7.  Interesting bits from Research Review

(i) A New Zealand study NZ comparing NT-proBNP levels in Pacific peoples, Māori, and NZ Europeans with heart failure found that after adjustment for ethnicity, age, sex, body mass index, estimated glomerular filtration rate, ejection fraction and presence of AF, while levels in European and Māori were not statistically different, For each decade of life over 60 years, plasma NT-proBNP levels in patients with HF were a mean 67% lower in Pacific peoples than in aged-matched NZ Europeans suggesting we might have to use different normal ranges according to ethnicity. 

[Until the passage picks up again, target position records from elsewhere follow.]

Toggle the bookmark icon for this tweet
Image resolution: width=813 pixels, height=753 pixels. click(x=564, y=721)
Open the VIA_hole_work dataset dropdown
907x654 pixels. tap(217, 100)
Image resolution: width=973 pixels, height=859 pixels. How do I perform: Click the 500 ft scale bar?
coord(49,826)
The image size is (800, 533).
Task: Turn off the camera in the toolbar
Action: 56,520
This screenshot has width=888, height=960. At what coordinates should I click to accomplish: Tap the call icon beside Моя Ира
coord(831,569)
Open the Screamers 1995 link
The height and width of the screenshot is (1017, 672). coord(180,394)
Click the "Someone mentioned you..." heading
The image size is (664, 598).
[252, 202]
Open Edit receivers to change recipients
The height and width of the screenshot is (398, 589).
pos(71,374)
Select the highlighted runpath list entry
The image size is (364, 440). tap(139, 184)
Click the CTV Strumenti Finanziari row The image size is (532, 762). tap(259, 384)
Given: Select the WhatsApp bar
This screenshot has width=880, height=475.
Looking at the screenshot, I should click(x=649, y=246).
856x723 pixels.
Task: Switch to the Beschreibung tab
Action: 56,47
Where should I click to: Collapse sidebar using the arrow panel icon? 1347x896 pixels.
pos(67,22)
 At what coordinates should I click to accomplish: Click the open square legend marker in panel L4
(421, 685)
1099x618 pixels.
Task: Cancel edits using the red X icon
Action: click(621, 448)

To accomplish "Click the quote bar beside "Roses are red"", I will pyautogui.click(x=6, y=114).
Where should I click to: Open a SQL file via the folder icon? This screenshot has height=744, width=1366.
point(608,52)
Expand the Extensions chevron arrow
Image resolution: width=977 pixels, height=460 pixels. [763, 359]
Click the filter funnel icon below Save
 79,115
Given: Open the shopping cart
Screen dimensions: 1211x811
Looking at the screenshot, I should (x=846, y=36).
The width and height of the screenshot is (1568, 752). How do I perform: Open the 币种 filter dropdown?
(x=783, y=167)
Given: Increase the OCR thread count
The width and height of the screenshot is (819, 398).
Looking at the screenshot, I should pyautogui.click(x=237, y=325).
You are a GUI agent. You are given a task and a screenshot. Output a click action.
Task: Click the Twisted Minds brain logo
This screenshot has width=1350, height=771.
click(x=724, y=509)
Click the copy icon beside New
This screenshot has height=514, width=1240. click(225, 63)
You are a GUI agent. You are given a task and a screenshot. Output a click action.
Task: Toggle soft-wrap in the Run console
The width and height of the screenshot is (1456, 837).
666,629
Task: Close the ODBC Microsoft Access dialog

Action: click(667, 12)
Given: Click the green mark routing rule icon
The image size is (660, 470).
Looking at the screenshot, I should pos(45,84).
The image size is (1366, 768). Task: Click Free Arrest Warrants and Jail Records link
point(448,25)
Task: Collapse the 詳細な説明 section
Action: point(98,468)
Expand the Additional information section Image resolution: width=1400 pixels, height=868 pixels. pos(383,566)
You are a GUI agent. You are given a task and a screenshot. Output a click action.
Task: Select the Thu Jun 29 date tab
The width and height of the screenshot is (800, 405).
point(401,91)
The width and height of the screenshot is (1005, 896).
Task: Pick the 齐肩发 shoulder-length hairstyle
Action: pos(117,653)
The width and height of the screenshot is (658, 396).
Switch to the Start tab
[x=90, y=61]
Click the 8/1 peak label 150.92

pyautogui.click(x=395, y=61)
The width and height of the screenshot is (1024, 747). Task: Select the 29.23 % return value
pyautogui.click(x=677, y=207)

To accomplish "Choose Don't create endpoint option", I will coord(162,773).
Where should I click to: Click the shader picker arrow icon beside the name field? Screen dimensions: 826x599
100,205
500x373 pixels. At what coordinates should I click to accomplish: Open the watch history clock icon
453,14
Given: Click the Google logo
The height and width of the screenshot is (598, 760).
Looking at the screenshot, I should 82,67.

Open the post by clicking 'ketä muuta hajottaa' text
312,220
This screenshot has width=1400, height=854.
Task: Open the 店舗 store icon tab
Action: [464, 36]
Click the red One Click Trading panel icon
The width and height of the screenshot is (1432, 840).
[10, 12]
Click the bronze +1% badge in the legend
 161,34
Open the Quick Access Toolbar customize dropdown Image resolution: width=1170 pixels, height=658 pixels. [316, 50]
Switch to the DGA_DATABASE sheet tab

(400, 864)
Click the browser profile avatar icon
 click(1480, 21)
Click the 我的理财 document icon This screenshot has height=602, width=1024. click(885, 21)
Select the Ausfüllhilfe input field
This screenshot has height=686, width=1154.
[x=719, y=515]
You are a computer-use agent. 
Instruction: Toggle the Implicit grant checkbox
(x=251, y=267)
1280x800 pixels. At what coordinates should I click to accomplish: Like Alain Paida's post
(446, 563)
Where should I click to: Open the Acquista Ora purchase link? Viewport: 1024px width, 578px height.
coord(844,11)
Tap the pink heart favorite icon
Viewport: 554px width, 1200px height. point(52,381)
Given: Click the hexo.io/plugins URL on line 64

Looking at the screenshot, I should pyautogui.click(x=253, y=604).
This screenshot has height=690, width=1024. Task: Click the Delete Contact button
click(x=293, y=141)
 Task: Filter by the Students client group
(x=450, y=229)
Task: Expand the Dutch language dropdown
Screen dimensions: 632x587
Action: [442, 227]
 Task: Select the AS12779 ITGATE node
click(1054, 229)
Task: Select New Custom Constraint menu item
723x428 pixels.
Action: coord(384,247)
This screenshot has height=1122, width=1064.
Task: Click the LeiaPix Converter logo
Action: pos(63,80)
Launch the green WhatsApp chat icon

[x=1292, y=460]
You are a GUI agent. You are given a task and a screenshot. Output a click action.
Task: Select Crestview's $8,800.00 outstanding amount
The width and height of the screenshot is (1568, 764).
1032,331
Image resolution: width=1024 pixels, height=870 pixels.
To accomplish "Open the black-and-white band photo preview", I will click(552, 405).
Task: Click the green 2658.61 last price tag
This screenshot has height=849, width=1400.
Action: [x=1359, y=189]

(ii)  A US study looking at varenicline (Champix) for youth nicotine vaping cessation used the standard smoking cessation varenicline regime or placebo with either text messaging support or weekly counselling plus text messaging support in a 12 week trial.  Continuous abstinence rates in the last month of treatment were 51%(V) vs 14%(P) and at 6-month follow-up 28%(V) vs 7%(P).  Results were similar for the text only versus text + counselling groups.  Treatment-emergent adverse events did not differ significantly between groups. Conclusion: Varenicline, when added to brief cessation counselling, is well tolerated and promotes nicotine vaping cessation compared with placebo in youth with addiction to vaped nicotine. Note this would be off-label prescribing in NZ and NZF includes a warning to monitoring for neuropsychiatric adverse effects including suicidality in patients prescribed varenicline.  

(iii) A multicentre, double-blind randomised controlled trial from China published in JAMA Internal Medicine  compared vitamin K2 (185mcg nocte) with placebo for management of nocturnal leg cramps.  The medication was taken every day for eight weeks and those in the K2 arm experienced a significantly lower number of weekly nocturnal leg cramps versus placebo with significantly greater reductions in cramp severity and duration.  There were no reported adverse events.  Vitamin K2 is readily available over the counter or on-line.  There is a possible interaction between Vitamin K2 and warfarin with potential to decrease the INR.